__Tasks to carry out__.
• A. Answer these about the scheduler patch discussion, one per line:
(i) Which function does the patch say uses task_util via capacity_spare_wake?
(ii) What two reasons does the patch give for not syncing during fork balancing?
(iii) What does Peter Zijlstra say the added code is missing?
• B. Continue the scheduler patch discussion past its last line.

__Quoted text__.
+-------+

And if this patch lives, can you please fix up that broken label indent?

> if (sd_flag & SD_BALANCE_WAKE) /* XXX always ? */

2017-08-02 13:27:53

by Brendan Jackman

[permalink] [raw]

Subject: Re: [PATCH] sched/fair: Sync task util before slow-path wakeup

On Wed, Aug 02 2017 at 13:24, Peter Zijlstra wrote:
> On Wed, Aug 02, 2017 at 02:10:02PM +0100, Brendan Jackman wrote:
>> We use task_util in find_idlest_group via capacity_spare_wake. This
>> task_util is updated in wake_cap. However wake_cap is not the only
>> reason for ending up in find_idlest_group - we could have been sent
>> there by wake_wide. So explicitly sync the task util with prev_cpu
>> when we are about to head to find_idlest_group.
>>
>> We could simply do this at the beginning of
>> select_task_rq_fair (i.e. irrespective of whether we're heading to
>> select_idle_sibling or find_idlest_group & co), but I didn't want to
>> slow down the select_idle_sibling path more than necessary.
>>
>> Don't do this during fork balancing, we won't need the task_util and
>> we'd just clobber the last_update_time, which is supposed to be 0.
>
> So I remember Morten explicitly not aging util of tasks on wakeup
> because the old util was higher and better representative of what the
> new util would be, or something along those lines.
>
> Morten?
>
>> Signed-off-by: Brendan Jackman <[email protected]>
>> Cc: Dietmar Eggemann <[email protected]>
>> Cc: Vincent Guittot <[email protected]>
>> Cc: Josef Bacik <[email protected]>
>> Cc: Ingo Molnar <[email protected]>
>> Cc: Morten Rasmussen <[email protected]>
>> Cc: Peter Zijlstra <[email protected]>
>> ---
>> kernel/sched/fair.c | 8 ++++++++
>> 1 file changed, 8 insertions(+)
>>
>> diff --git a/kernel/sched/fair.c b/kernel/sched/fair.c
>> index c95880e216f6..62869ff252b4 100644
>> --- a/kernel/sched/fair.c
>> +++ b/kernel/sched/fair.c
>> @@ -5913,6 +5913,14 @@ select_task_rq_fair(struct task_struct *p, int prev_cpu, int sd_flag, int wake_f
>> new_cpu = cpu;
>> }
>>
>> + if (sd && !(sd_flag & SD_BALANCE_FORK))
>> + /*
>> + * We're going to need the task's util for capacity_spare_wake
>> + * in select_idlest_group. Sync it up to prev_cpu's
>> + * last_update_time.
>> + */
>> + sync_entity_load_avg(&p->se);
>> +
>
> That has missing {}

OK. Also just noticed it refers to "select_idlest_group", will change to
"find_idlest_group".

+-------+

__Data lines__.
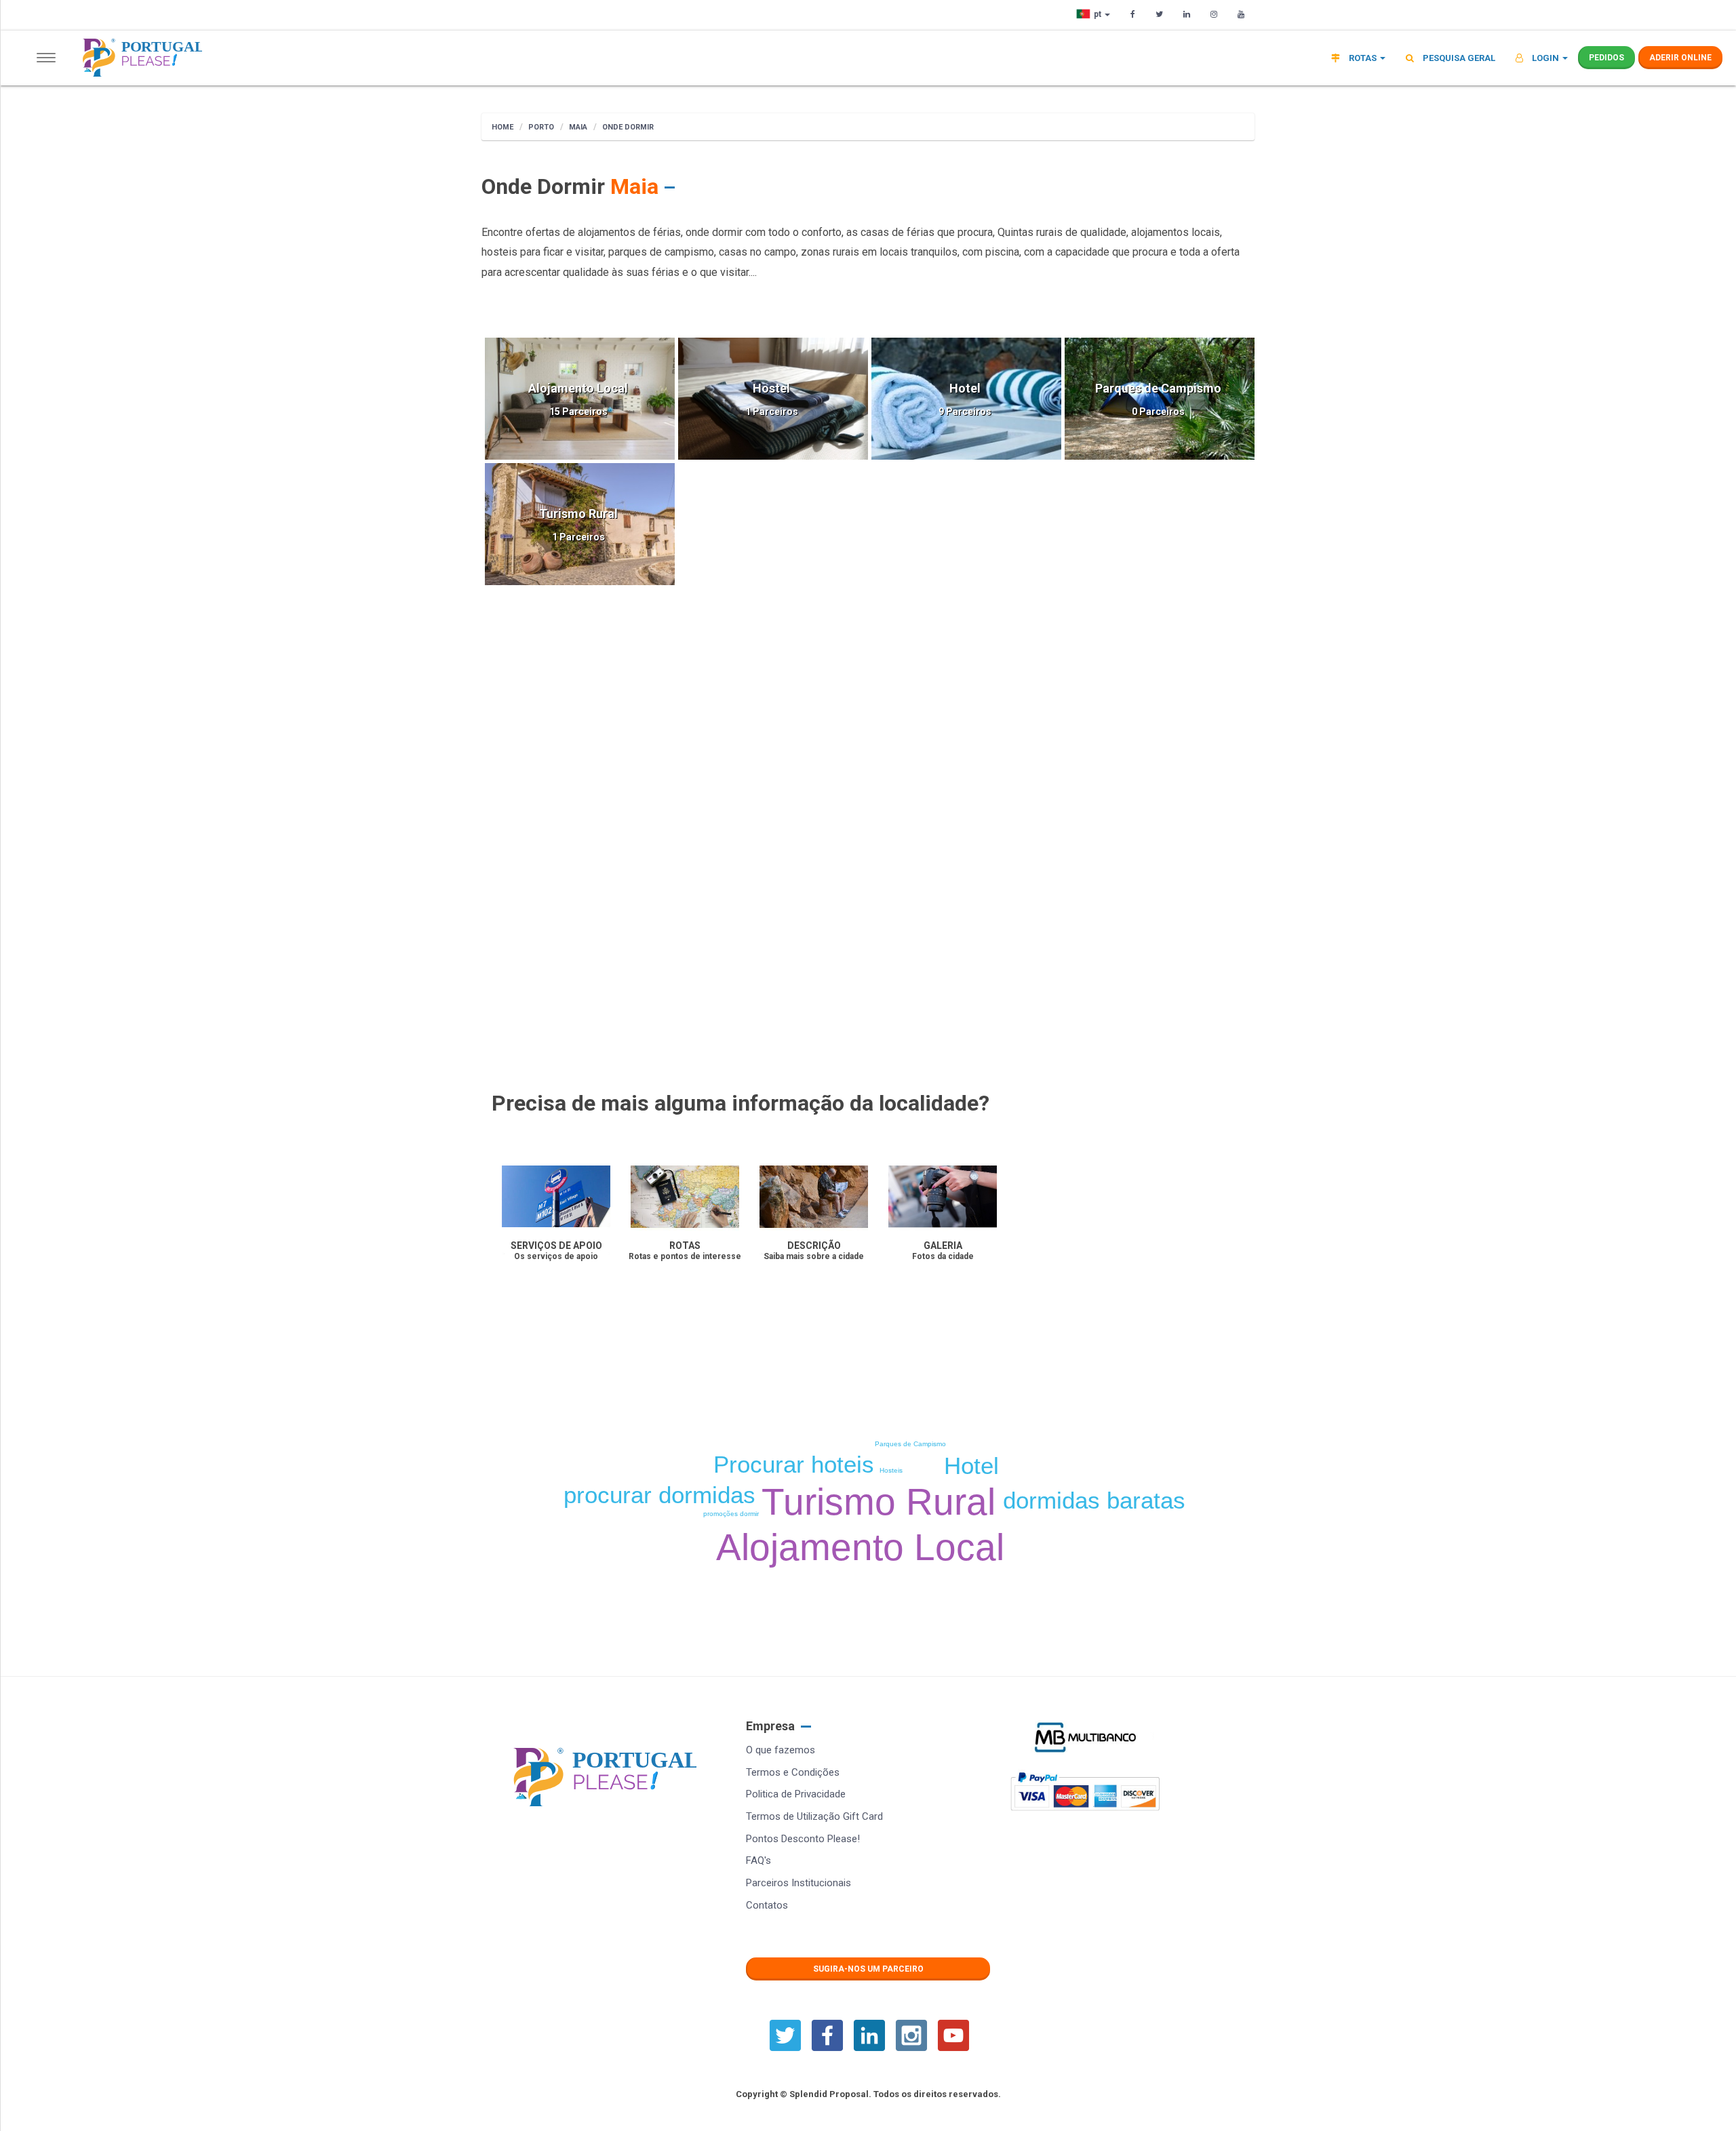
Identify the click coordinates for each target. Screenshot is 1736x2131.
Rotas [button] (1363, 58)
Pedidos (1606, 57)
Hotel (971, 1465)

+-------+

__Expected results__.
• A.
(i) find_idlest_group
(ii) The task_util won't be needed, and the sync would clobber the last_update_time, which is supposed to be 0.
(iii) Braces ({})

• B.
>
>
>> if (!sd) {
>> pick_cpu:
>
> And if this patch lives, can you please fix up that broken label indent?

Sure.

>> if (sd_flag & SD_BALANCE_WAKE) /* XXX always ? */

Cheers,
Brendan

2017-08-07 12:52:11

by Morten Rasmussen

[permalink] [raw]

Subject: Re: [PATCH] sched/fair: Sync task util before slow-path wakeup

On Wed, Aug 02, 2017 at 03:24:05PM +0200, Peter Zijlstra wrote:
> On Wed, Aug 02, 2017 at 02:10:02PM +0100, Brendan Jackman wrote:
> > We use task_util in find_idlest_group via capacity_spare_wake. This
> > task_util is updated in wake_cap. However wake_cap is not the only
> > reason for ending up in find_idlest_group - we could have been sent
> > there by wake_wide. So explicitly sync the task util with prev_cpu
> > when we are about to head to find_idlest_group.
> >
> > We could simply do this at the beginning of
> > select_task_rq_fair (i.e. irrespective of whether we're heading to
> > select_idle_sibling or find_idlest_group & co), but I didn't want to
> > slow down the select_idle_sibling path more than necessary.
> >
> > Don't do this during fork balancing, we won't need the task_util and
> > we'd just clobber the last_update_time, which is supposed to be 0.
>
> So I remember Morten explicitly not aging util of tasks on wakeup
> because the old util was higher and better representative of what the
> new util would be, or something along those lines.
>
> Morten?

That was the intention, but when we discussed the wake_cap() stuff we
decided to drop that hoping that decay clamping or some other magic
would be added on top later. So this patch is in line with current
behaviour.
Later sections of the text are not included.